Die Folk Songs lassen sich in einem erweiterten Sinne als Volkslied-Arrangements verstehen. So basieren die elf Lieder, mit Ausnahme von La donna ideale und Ballo, auf Volkslieder aus unterschiedlichen Kulturkreisen. Einige von ihnen entnahm der Komponist aus gedruckten Volksliedsammlungen, andere hingegen wurden ihm vorgesungen oder er lernte sie auf Aufnahmen kennen und transkribierte sie nach dem Gehör. Berio hat nicht nur die Liedtexte in ihrer Originalsprache belassen, sondern in den meisten Fällen auch die Liedmelodien ohne große Änderungen übernommen. Die folgende Auflistung gibt eine Übersicht über die Herkunft der verschiedenen Lieder und ihre Quellen:
Die Folk Songs setzen sich aus zwei verschiedenen Schichten zusammen: Den Volksliedmelodien und -texten in der Gesangsstimme und einer von Berio hinzu komponierten instrumentalen Begleitung. Diese Begleitschicht verändert sich nicht nur von Lied zu Lied, sondern unterscheidet sich in ihrer Tonsprache und Klanglichkeit erheblich von den Volksmelodien. In dieser Differenz zwischen dem vorgefundenen Material und der es gleichsam umhüllenden neuen Begleitschicht liegt der besondere ästhetische Reiz von Berios „Volksliedbearbeitungen“.

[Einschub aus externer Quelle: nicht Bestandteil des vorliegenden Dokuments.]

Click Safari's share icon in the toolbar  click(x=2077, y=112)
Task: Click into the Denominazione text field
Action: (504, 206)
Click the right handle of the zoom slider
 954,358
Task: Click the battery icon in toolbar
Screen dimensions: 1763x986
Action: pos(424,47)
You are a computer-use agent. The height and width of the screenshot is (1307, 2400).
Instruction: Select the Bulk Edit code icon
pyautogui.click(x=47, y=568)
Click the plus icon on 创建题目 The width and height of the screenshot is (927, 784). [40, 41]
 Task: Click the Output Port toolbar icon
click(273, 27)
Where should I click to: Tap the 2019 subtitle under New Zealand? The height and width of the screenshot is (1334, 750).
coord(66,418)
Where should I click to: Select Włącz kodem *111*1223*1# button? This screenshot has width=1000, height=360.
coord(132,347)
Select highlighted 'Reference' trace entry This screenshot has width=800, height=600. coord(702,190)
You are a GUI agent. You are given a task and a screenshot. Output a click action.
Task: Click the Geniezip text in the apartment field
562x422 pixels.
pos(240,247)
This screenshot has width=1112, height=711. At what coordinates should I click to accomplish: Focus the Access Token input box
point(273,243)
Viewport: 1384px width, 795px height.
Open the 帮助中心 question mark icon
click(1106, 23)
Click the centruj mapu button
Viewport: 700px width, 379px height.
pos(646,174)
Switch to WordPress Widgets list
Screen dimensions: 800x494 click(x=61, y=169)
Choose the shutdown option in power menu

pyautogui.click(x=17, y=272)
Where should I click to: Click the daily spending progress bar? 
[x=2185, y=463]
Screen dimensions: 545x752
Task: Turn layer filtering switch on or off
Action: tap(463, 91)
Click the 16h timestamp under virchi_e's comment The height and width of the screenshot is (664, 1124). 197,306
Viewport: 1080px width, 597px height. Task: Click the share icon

Wie viele seiner anderen Vokalwerke schrieb Lucian Berio die Folk Songs für die amerikanische Sängerin Cathy Berberian (1925-1983), mit der er von 1950 bis 1966 verheiratet war. Berio war nicht nur von dem großen Umfang und der ungeheuren Modulations- und Wandlungsfähigkeit von Berberians Stimme fasziniert, sondern auch von ihrer atemberaubenden Fähigkeit, die unterschiedlichsten vokalen Rollen anzunehmen und in kürzester Zeit zwischen ihnen hin und her zu springen. Die besonderen Anforderungen des Vokalparts der Folk Songs beschreibt Berio in einem Interview, das nach dem Tod von Cathy Berberian entstand, wie folgt:
„Es handelt sich um elf vokale Stücke, die für den Hörer dann interessant werden, wenn die Stimme wirklich sehr modulationsfähig ist. Cathy hatte bei der Aufführung der Folk Songs elf verschiedene Stimmen. Wenn ich das Werk heute aufführe, benutzte ich zwei oder drei Sängerinnen, die sich die Stücke aufteilen. Ich habe bis jetzt noch keine andere Sängerin gefunden, die in der Lage wäre, alles zu machen.“ (zit. nach Nicola Scaldaferri, „Folk Songs de Luciano Berio: éléments de recherche sur la genèse de l’oeuvre“ in: Analyse Musicale 2001, H. 3, S. 42-54, S. 51; dt. Übersetzung: Tobias Bleek)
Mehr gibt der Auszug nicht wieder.